Patel received her degree from the University of Wisconsin. She currently resides in Los Angeles.
Jennifer petrucelli
Archival Producer
Jennifer Petrucelli has worked as a producer in film and television for nearly 20 years. Recently she wrote, produced and conducted extensive archival research on a series of historical documentaries for Lucasfilm. Topics of these documentaries ranged from Artstotle to Mata Hari to General John Pershing. The films appeared on the History Channel in 2008. Jennifer also wrote and produced the Lucasfilm feature documentary Double Victory about the Tuskegee Airmen, and served as co-producer on Manifest Destiny, a three-part series on U.S. foreign policy, which was broadcast on public television in 2012. In 2014, Jennifer co-founded Sub-Basement Archival with colleague, Rachel Antell - who served as Archivist on Dolores.
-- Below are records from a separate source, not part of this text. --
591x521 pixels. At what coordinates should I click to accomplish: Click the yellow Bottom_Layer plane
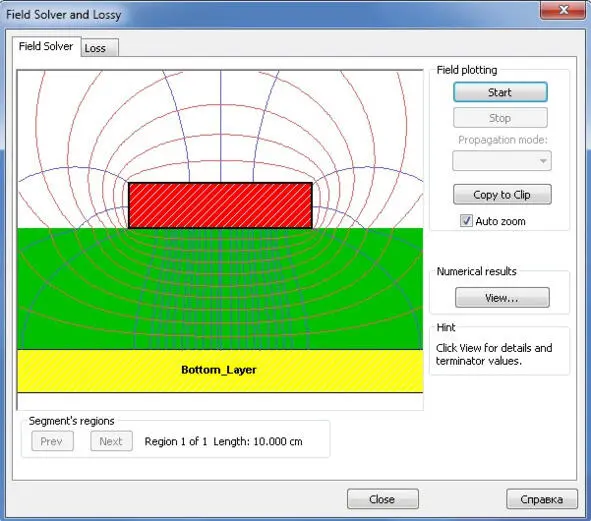pyautogui.click(x=220, y=371)
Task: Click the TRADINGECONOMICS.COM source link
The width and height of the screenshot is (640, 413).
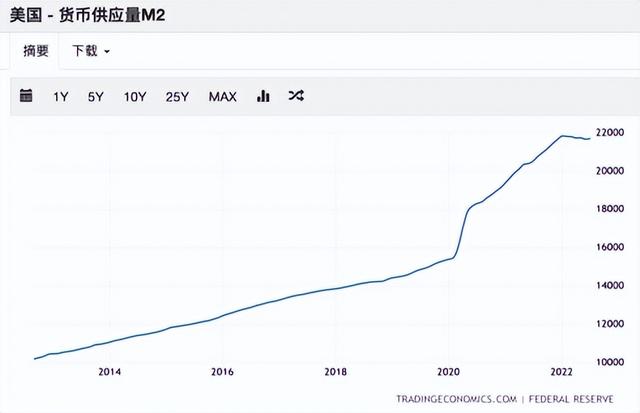Action: [x=456, y=399]
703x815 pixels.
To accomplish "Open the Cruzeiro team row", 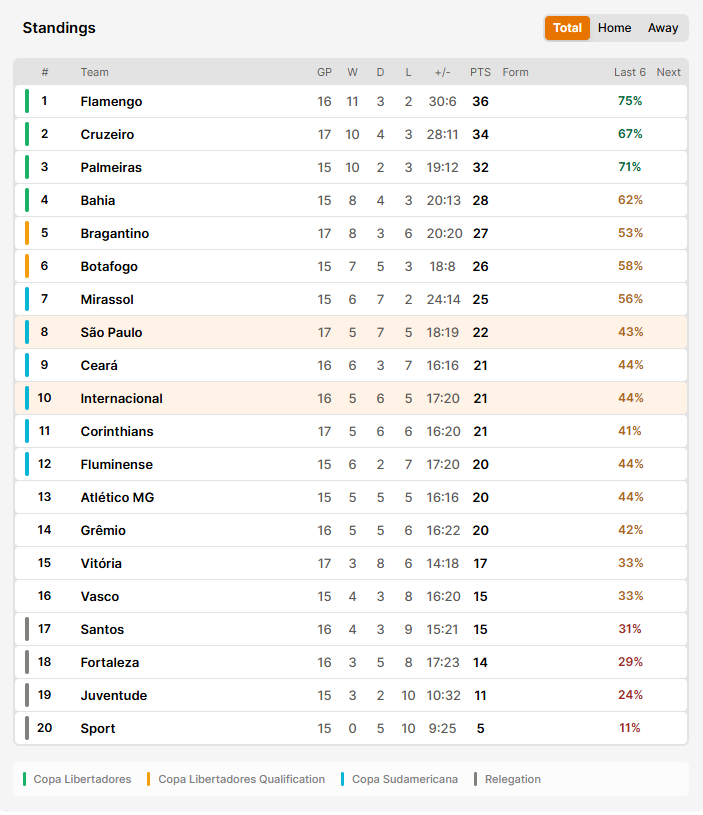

In addition to her documentary work, Jennifer has worked as a Producer on feature projects at Industrial Light + Magic, as well as on commercial productions for Publicis & Hal Riney and Actual Films. Jennifer earned a Masters degree in Documentary Film from Stanford University and a BA in History from Cornell University.
Bob edwards
sound design & re-recording mixer
Robert C. Edwards is a sound designer, editor and re-recording mixer at Skywalker Sound. In his twenty-seven years at Skywalker, Bob has contributed his audio engineering and mixing skills to major motion pictures, independent films, documentaries, television, internet projects and film scores. Bob supervised, sound designed and mixed the soundtrack for the 2015 Sundance Film Festival U.S. Dramatic selection Songs My Brothers Taught Me, as well as two feature-length documentaries selected for Sundance 2014 – Marmato and This May Be The Last Time. For Sundance 2013, he supervised, sound designed and mixed the narrative feature Fruitvale Station, which won both the Grand Jury Prize for Dramatic Filmmaking and the Audience Award. He also supervised the sound for Beasts of the Southern Wild, which won the Grand Jury Prize for Dramatic Filmmaking at Sundance 2012. For both the Redford Center and James Redford's KPJR Films, Bob sound designed and mixed a variety of documentary and narrative films, including Watershed: Exploring A New Water Ethic for the New West, Paper Tigers, Toxic Hot Seat, The Big Picture: Rethinking Dyslexia, Quality Time and Spin.
mark kilian
original music
South African born Mark Kilian has had a successful and eclectic film scoring career since moving to Los Angeles in 1994. He is most known for his ethnic flavored scores like the oscar winning Tsotsi, Traitor, Rendtion, Bless Me Ultima, and Before The Rains. His most recent scores include Revenge Of The Green Dragons (executive produced by Martin Scorsese,) John Carpenter’s The Ward, Trust Me (Clark Gregg, Felicity Huffman, Sam Rockwell, William H Macy,) Seal Team 8 (Tom Sizemore,) Repentance (Forest Whitaker,) and Pitch Perfect for which he has a platinum album for soundtrack sales. His TV work includes HBO’s 41, ABC’s Killer Women and Daybreak. He has also written music for many TV commercials including Apple, Toyota, Budweiser, American Express and Microsoft. He has 3 albums out under the name ‘The Gravy Street’ which have received airplay in Los Angeles and also 2 albums with the electronica duo ‘Ape Quartet.’
brooke wentz
music supervisor
Brooke Wentz is a recognized industry expert in the areas of copyright licensing, music supervision and world music. She runs The Rights Workshop, a music supervision and rights clearance company where she has overseen music on over a hundred independent and documentary films, and authored the book, Hey! That’s My Music. Prior, she ran ESPN’s music department, won a Billboard Award and oversaw A&R Administration for Arista Records. She recently founded Seven Seas Music, a unique platform to discover, listen and license international music. Brooke is a native San Franciscan who graduated from Barnard College and holds an MBA from Columbia Business School.